Excerpt:

____

Avoiding Common Feeding Issues
When feeding your betta, make sure to lure them to a spot away from the filter. Bettas prefer to eat floating food and won’t consume pellets that have sunken to the bottom of the tank. If you have bought blood worms or brine shrimp for your betta, make sure only to provide them as a treat. Overfeeding pet fish these protein-rich foods can lead to obesity. Never let your betta fish consume bugs that have fallen into their tank, they may have pesticides. Only properly vetted insects can be fed to a captive fish.
Bettas who aren’t fed enough or are overfed, will be stressed. Many first-time owners have been advised only to feed their fish once a week if they have a root plant in the tank. This has led to many fatal issues for betta fish that could have quickly been resolved by proper knowledge.
3. Clean Your Betta Fish’s Environment
All types of issues can and will appear when a fish’s tank isn’t properly maintained. While bettas may be hardy fish, they can’t survive in bacteria-ridden environments forever. Even tanks with filters need to be changed regularly, as well as; spot cleaned weekly to get out excess food. How many times a month you will have to do a water change will vary by your tank size, filter type, and the individual betta fish needs.
When you do change your betta fish’s water, make sure only to change no more than 50% of the water at a time. A full water change gets rid of the good bacteria in the tank and can unbalance your tanks ecosystem. Always make sure to treat any new water with conditioner to eliminate any harmful additives your water may be hiding. It’s best to purchase spring water to avoid the chlorine levels found in city tap water. High chlorine levels can be fatal even when treated with water conditioner.

____

Source material:
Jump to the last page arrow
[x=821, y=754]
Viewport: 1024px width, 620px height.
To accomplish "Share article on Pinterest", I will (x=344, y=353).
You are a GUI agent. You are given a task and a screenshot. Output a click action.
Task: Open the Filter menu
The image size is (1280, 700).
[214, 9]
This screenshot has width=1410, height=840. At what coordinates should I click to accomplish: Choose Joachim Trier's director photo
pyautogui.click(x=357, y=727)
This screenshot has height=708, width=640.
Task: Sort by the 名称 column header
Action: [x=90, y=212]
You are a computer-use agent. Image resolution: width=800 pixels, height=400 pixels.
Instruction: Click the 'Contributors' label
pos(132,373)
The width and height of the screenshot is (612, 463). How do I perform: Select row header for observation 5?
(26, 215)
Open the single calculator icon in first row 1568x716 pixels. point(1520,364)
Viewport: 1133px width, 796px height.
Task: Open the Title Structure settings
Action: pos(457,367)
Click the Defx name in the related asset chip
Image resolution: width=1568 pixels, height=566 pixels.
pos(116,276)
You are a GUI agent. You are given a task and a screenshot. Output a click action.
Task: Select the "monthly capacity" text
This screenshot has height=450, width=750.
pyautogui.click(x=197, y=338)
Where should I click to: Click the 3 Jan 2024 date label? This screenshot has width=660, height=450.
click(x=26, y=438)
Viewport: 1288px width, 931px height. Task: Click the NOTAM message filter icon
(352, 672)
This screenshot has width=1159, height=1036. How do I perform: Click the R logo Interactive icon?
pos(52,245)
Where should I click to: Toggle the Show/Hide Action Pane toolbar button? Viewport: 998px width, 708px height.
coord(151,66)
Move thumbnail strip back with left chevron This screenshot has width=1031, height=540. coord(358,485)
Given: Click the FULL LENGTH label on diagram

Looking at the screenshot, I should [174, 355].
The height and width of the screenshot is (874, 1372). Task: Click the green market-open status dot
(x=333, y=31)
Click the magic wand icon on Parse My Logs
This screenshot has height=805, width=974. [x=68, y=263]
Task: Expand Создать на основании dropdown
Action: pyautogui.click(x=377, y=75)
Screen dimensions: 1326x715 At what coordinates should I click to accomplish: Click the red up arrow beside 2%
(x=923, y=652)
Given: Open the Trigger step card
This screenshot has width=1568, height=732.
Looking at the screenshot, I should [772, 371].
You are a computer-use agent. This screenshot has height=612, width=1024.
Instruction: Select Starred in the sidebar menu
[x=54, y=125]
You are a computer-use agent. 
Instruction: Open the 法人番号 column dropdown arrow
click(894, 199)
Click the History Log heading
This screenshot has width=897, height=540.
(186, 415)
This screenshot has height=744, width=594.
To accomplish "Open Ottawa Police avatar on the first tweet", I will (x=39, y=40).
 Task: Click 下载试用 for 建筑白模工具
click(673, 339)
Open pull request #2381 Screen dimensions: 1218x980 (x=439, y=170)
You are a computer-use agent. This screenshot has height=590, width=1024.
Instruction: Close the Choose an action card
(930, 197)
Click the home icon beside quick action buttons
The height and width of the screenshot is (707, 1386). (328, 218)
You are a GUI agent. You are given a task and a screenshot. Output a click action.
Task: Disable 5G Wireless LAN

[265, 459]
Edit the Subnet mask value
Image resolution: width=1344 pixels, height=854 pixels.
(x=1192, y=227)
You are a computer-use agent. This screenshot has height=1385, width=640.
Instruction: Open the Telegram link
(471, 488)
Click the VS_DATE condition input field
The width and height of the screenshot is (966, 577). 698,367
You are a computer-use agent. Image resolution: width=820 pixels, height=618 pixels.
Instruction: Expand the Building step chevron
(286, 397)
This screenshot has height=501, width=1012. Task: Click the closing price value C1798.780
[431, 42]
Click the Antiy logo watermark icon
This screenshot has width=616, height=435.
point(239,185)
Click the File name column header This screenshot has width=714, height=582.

____

Print the stretch of the betta fish care text from "Bettas who aren’t" through "by proper knowledge." word for word. The entries are not needed here.

Response to this task:
Bettas who aren’t fed enough or are overfed, will be stressed. Many first-time owners have been advised only to feed their fish once a week if they have a root plant in the tank. This has led to many fatal issues for betta fish that could have quickly been resolved by proper knowledge.